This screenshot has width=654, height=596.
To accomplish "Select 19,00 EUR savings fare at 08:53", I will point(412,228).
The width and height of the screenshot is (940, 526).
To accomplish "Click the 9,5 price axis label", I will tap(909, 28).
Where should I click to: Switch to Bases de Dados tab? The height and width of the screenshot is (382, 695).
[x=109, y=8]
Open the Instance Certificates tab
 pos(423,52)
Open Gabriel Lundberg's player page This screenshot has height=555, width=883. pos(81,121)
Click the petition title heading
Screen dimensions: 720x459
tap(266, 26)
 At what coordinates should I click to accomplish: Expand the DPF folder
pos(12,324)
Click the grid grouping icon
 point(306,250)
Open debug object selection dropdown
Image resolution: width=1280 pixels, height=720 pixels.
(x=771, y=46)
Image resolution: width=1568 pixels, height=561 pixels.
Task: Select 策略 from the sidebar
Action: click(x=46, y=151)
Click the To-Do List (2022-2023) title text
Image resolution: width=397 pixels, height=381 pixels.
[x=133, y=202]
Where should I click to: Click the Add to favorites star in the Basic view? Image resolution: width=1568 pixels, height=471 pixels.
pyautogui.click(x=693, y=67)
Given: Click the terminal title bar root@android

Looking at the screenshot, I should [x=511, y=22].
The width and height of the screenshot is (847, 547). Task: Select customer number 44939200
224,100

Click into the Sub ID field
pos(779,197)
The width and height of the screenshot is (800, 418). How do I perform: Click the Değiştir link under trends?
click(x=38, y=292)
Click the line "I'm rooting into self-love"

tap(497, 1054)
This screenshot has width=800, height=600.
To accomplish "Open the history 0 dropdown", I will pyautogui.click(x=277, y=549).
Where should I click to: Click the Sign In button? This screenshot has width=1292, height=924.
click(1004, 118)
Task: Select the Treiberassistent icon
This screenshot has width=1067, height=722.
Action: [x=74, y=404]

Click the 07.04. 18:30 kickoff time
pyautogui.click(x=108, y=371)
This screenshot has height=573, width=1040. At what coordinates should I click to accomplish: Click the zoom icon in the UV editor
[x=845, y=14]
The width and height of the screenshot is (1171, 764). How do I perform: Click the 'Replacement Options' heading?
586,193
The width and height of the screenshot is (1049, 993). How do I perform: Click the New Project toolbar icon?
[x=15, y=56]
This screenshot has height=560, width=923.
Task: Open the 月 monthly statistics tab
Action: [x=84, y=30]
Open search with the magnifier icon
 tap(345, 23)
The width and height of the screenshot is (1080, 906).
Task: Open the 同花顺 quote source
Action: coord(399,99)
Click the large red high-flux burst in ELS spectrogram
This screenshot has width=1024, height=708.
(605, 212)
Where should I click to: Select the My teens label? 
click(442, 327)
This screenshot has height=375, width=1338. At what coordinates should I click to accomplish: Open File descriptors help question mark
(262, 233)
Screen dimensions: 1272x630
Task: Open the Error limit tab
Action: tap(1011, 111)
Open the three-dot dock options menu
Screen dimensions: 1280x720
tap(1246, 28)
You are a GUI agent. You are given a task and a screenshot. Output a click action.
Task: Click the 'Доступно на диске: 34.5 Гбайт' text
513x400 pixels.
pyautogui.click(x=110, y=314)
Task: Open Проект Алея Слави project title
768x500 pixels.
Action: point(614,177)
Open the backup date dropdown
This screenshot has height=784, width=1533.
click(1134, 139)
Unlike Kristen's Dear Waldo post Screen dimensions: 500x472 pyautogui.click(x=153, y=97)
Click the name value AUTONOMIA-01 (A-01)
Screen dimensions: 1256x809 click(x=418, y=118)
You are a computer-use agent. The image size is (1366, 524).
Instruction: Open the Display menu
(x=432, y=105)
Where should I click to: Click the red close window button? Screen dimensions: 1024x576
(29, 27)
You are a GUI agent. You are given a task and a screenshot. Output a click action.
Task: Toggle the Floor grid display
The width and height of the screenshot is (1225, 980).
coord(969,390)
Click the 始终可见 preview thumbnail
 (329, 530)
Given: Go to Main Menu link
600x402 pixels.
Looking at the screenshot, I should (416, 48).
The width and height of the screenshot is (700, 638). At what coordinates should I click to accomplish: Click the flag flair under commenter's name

------

TASK BRIEF:
Only the lines from the first line of the records through the one containing "Open debug object selection dropdown" should be reproduced, exactly, with both of them included.

WRITTEN SOLUTION:
This screenshot has width=654, height=596.
To accomplish "Select 19,00 EUR savings fare at 08:53", I will point(412,228).
The width and height of the screenshot is (940, 526).
To accomplish "Click the 9,5 price axis label", I will tap(909, 28).
Where should I click to: Switch to Bases de Dados tab? The height and width of the screenshot is (382, 695).
[x=109, y=8]
Open the Instance Certificates tab
 pos(423,52)
Open Gabriel Lundberg's player page This screenshot has height=555, width=883. pos(81,121)
Click the petition title heading
Screen dimensions: 720x459
tap(266, 26)
 At what coordinates should I click to accomplish: Expand the DPF folder
pos(12,324)
Click the grid grouping icon
 point(306,250)
Open debug object selection dropdown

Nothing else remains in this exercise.